Give the records back in full, exactly as they read.

########################################

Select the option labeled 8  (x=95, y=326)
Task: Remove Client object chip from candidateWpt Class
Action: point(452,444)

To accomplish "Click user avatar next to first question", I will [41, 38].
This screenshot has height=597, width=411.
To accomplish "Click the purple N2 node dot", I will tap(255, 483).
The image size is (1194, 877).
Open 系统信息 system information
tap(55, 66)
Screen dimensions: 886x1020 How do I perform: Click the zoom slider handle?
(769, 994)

########################################

» OUTPUT FOR THIS TASK
Select the option labeled 8  (x=95, y=326)
Task: Remove Client object chip from candidateWpt Class
Action: point(452,444)

To accomplish "Click user avatar next to first question", I will [41, 38].
This screenshot has height=597, width=411.
To accomplish "Click the purple N2 node dot", I will tap(255, 483).
The image size is (1194, 877).
Open 系统信息 system information
tap(55, 66)
Screen dimensions: 886x1020 How do I perform: Click the zoom slider handle?
(769, 994)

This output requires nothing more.